No dia 12 de maio, Marilaine Góes da Costa, de 23 anos, fez uma cirurgia para ter seu primeiro filho no Hospital Vó Mundoca, no município de Borba (a 150 quilômetros de Manaus). As condições precárias no atendimento somadas à negligência do profissional que realizou a cirurgia foram pequenas diante do problema causado no corpo dela. Após vários dias sentindo fortes dores e depois de passar por vários exames, foi constatado que o médico havia esquecido uma compressa dentro do abdômen de Marilaine. Ela cobra um posicionamento da Secretaria de Estado de Saúde (Susam) sobre o caso.

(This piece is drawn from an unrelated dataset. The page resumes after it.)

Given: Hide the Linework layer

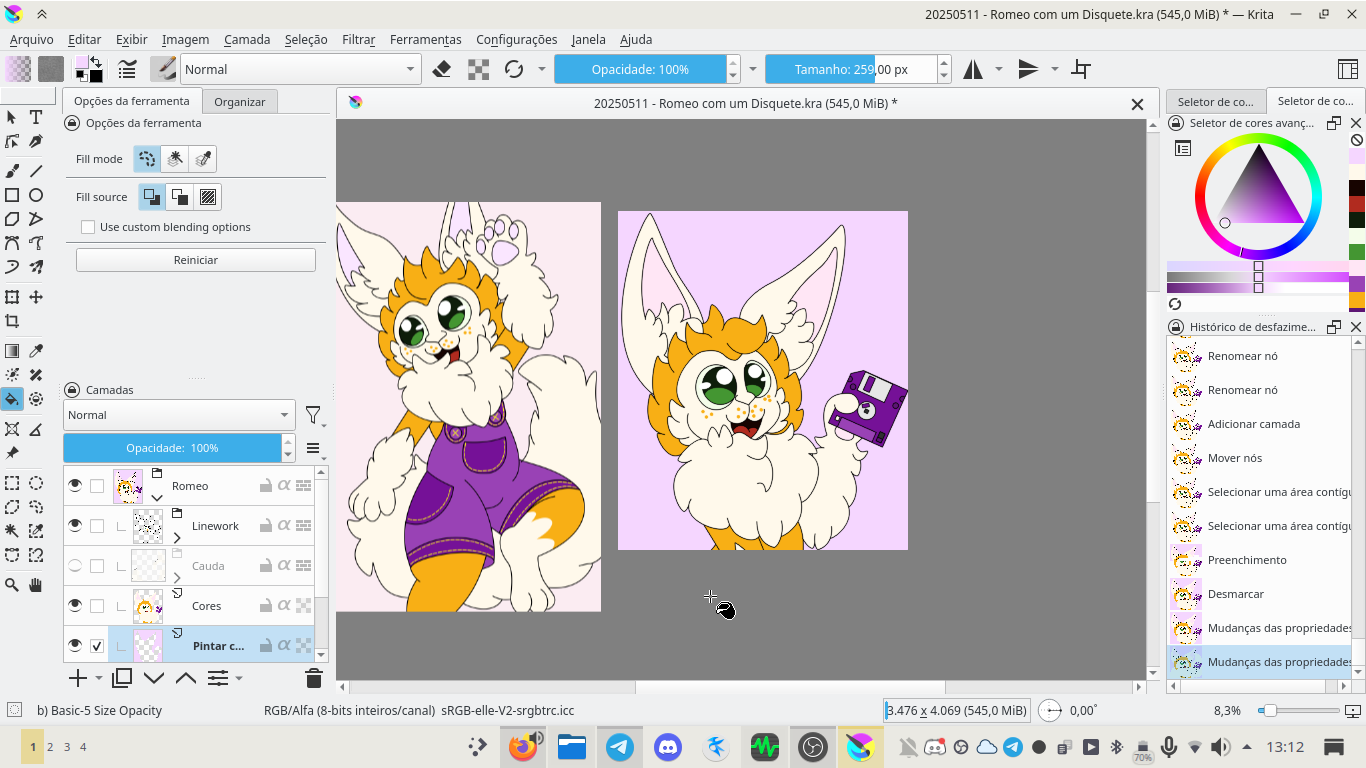Looking at the screenshot, I should tap(75, 526).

Marilaine usou as redes sociais para contar o ocorrido na noite de sexta-feira (18). Ao Portal A Crítica, ela afirma ter sofrido violência obstétrica há três meses, além de ser destratada pelo médico no hospital do município. “Ele disse que ia fazer cesárea porque já tava ‘cansado de olhar pra minha cara’. O meu filho nasceu quase morto e o médico disse que não tinha mais jeito”, disse ela.

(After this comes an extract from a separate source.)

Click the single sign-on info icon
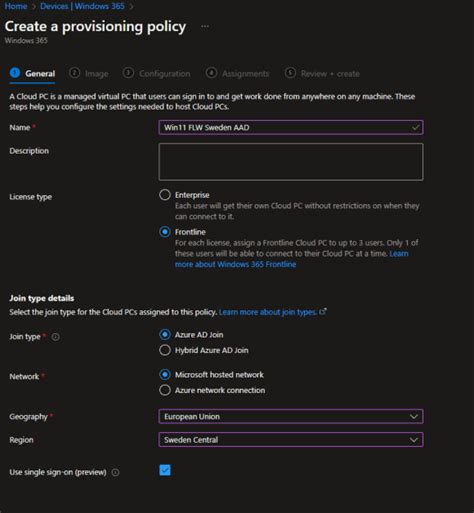This screenshot has height=513, width=474. pos(115,472)
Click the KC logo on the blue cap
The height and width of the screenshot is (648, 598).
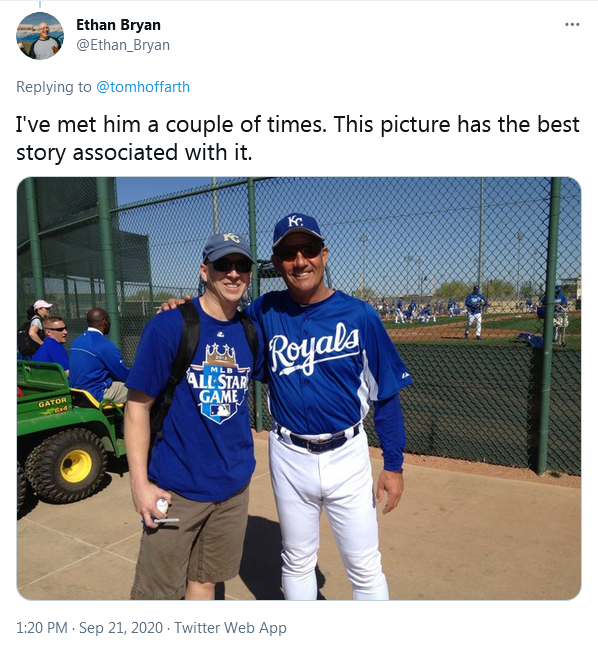[x=295, y=221]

Após ser operada e liberada do hospital dois dias depois, Marilaine passou a sentir fortes dores. Embora ela estivesse tomando medicamentos, o incômodo não cessava. Foi quando ela recebeu a orientação de realizar uma nova cirurgia, dessa vez em Manaus. “Fui internada no dia 9 de junho no Instituto da Mulher. Não tinha leito e chorei horas com dor. Só depois eles começaram a fazer exames de ultrassom e tomografia. Esperei um laudo de quatro dias pra sair que apontou apenas que eu estava com acúmulo de fezes no intestino”.

Ela afirma ter voltado para Borba sem ter passado por qualquer procedimento, e enquanto isso, as dores continuavam. Deixando de andar e até cuidar do próprio filho, Marilaine conseguiu ir até um hospital na cidade de Porto Velho por meio das doações de amigos, já que, segundo ela, a prefeitura e o Estado não deram suporte para a viagem.

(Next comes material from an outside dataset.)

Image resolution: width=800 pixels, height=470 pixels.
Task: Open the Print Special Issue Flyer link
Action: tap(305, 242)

Em Porto Velho, ela conta ter ido diretamente para a unidade hospitalar e teve um choque. Ao invés de acúmulo de fezes, as dores sentidas por ela foram causadas por uma compressa deixada pelo médico no dia da cesárea dentro do abdômen. “Aquilo fez apodrecer parte do meu intestino. Fiz uma laparotomia e agora estou usando uma bolsa de colostomia até que o órgão se reconstrua. Isso demora de seis meses a um ano. Os remédios são caros e temos gastado muito dinheiro por causa desse erro”, afirmou.

A jovem disse ainda que pretende tomar todas as medidas cabíveis assim que tiver condições de andar. “Estou reunindo todos os papeis pra isso. A questão é que ainda estou em Porto Velho na casa da minha irmã. Minha mãe ajuda a cuidar de mim e do meu filho. Espero que isso não fique sem uma solução, porque esse sofrimento tem sido cruel comigo”.

Por e-mail, telefone e mensagens, a reportagem tentou contato com a Secretaria de Estado de Saúde do Amazonas (Susam) questionando os procedimentos adotados com a paciente, mas até agora não obteve retorno.

A vice-presidente da ONG Humanizar, Rachel Geber, explica que o caso é caracterizado como violência obstétrica. Segundo ela, Marilaine sofreu várias ações que se enquadram dentro da prática. “Pelo que ela relata, vários tipos de violência aconteceram como constrangimento, humilhação, danos físicos, entre outros. O fato dele ter deixado ela sozinha enquanto duas enfermeiras terminavam a cirurgia é negligência”.

Ainda segundo a vice-presidente, a ONG entrou em contato com Marilaine oferecendo apoio para acompanhá-la juridicamente. “Não tem como não se entristecer com esses casos. Infelizmente isso é comum no nosso Estado. Trabalhos de partos mal feitos com profissionais sem o mínimo de senso de cuidado com o ser humano… É preciso combater esse tipo de prática”.